Zwischen Mittelmeer und Skutarisee



Ursprünglich gab es die Idee bis zur wunderschönen Bucht von Kotor zu fahren und die gleichnamige Stadt zu besuchen. Doch die Zeit rennt uns davon und angesichts der langen Wartezeiten an den Grenzposten zwischen Albanien und Montenegro in Nähe des Meeres möchten wir keine großen Experimente wagen. Immerhin folgen wir seit nun fünf Jahren erfolgreich den beiden unumstößlichen Reiseregeln:

  1. Regel: Kein Stress
  2. Regel: Kein Stress

Also entscheiden wir uns für eine entspannte Umrundung des Skutarisees, eines der größten Seen Europas. Im Norden des Sees befindet sich großes Marschland, das von vielen Ortschaften umsäumt wird, deren Straßen zur Hauptstadt Podgorica führen. Diese Stadt wollten wir allerdings nicht besuchen, sondern uns der Natur widmen. Wir werden jedoch dahingehend enttäuscht, dass wir vom Nordufer des Sees nicht viel zu sehen bekommen. Die Ortschaften sind trist, das Wetter diesig und die Weite des Marschlandes lässt das Ufer lediglich in der Ferne erahnen.
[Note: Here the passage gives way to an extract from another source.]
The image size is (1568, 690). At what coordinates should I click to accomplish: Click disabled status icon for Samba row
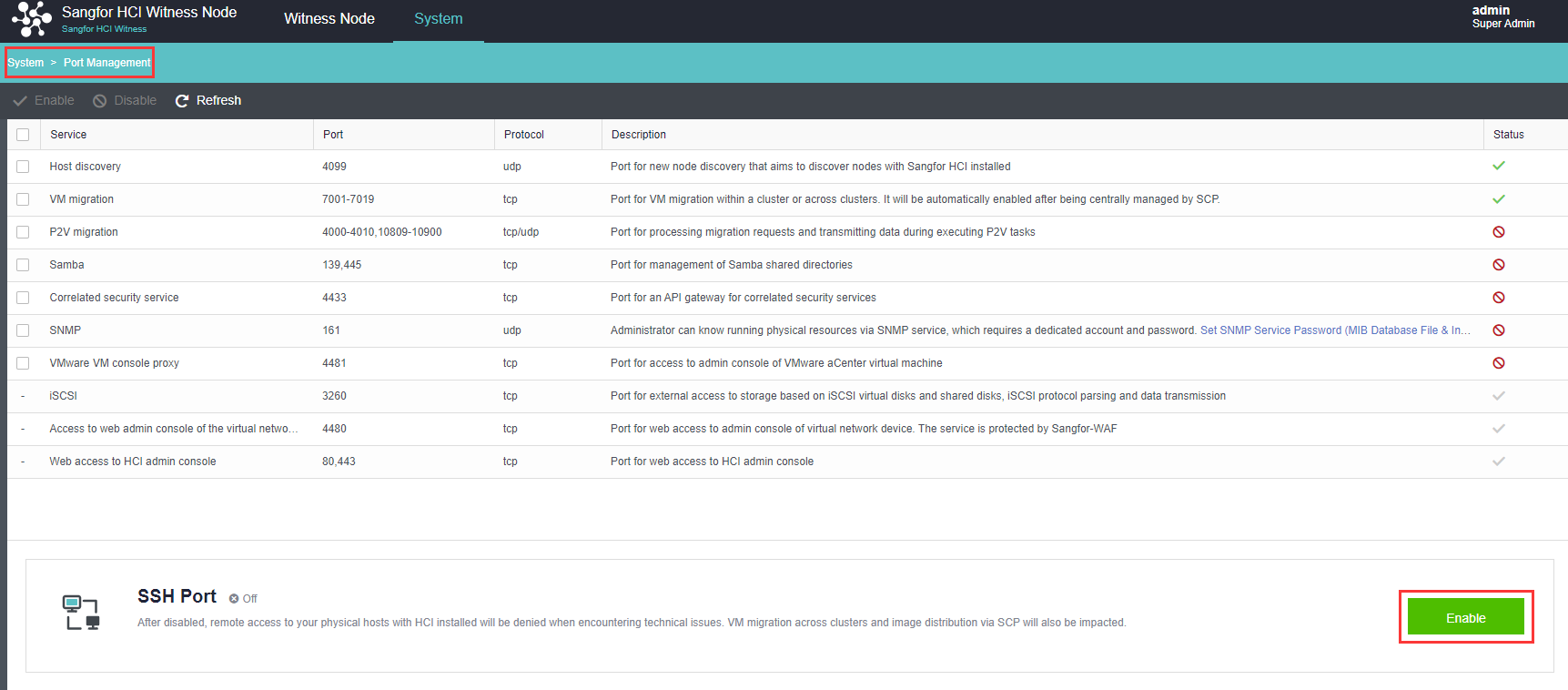[1498, 265]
Wir umrunden den See und überqueren auf eine sehr lange Brücke einen Arm des Sees und blicken auf eine fantastische Insellandschaft. Hier ist alles Nationalpark, der für seine Vogelwelt berühmt ist. In der Tat wäre es schön hier mit einem Boot (z.B. meinem Kayak) diese Welt in Ruhe zu erkunden. Getrübt wird die Idylle von einer riesigen Rauchwolke, die von zahlreichen Feuern stammt. Es scheint der Tag der Müllverbrennung zu sein. An zahlreichen Orten sehen wir, wie man wie Plastik und Unrat in qualmende Flammen setzt und den See dadurch in einen beißenden Nebel tauchten.

Die lange Brücke endet am nächsten Ufer in einem Städtchen namens Virpazar. Wir sind hungrig und der Tag neigt sich dem Ende zu. Doch in diesem Ort scheint man einige Touristenbusse offen stehen gelassen zu haben. Viele junge Leute wuseln auf den Straßen herum und wir sehen viele volle touristische Lokale. Das ist uns dann doch zu viel und wir entschließen uns dazu eine kleine Küstenstraße die Berge entlang zu fahren. Diese ist auf der Karte nicht als “scenic route”, sondern eher als unscheinbare Nebenstraße, ausgezeichnet, stellt sich aber als erfreuliche Überraschung heraus und begrüßt uns mit einem atemberaubenden Panorama über den See.



Die Straße ist extrem eng und natürlich gibt es keine Abgrenzungen zum tiefen Abgrund in Richtung des Skutarisees. Der erste Ort, den wir erreichen, nennt sich Godinje. Dort wird eine alte Tradition unserer vergangenen Road Trips lebendig, und zwar das Unterkunftfinden. Es gibt ein paar Pensionen in diesem Ort und wir wechseln uns dabei ab dort zu klopfen und nach einem Zimmer für uns zu fragen. Doch der Ort scheint bei Touristen sehr beliebt und dementsprechend ausgebucht zu sein.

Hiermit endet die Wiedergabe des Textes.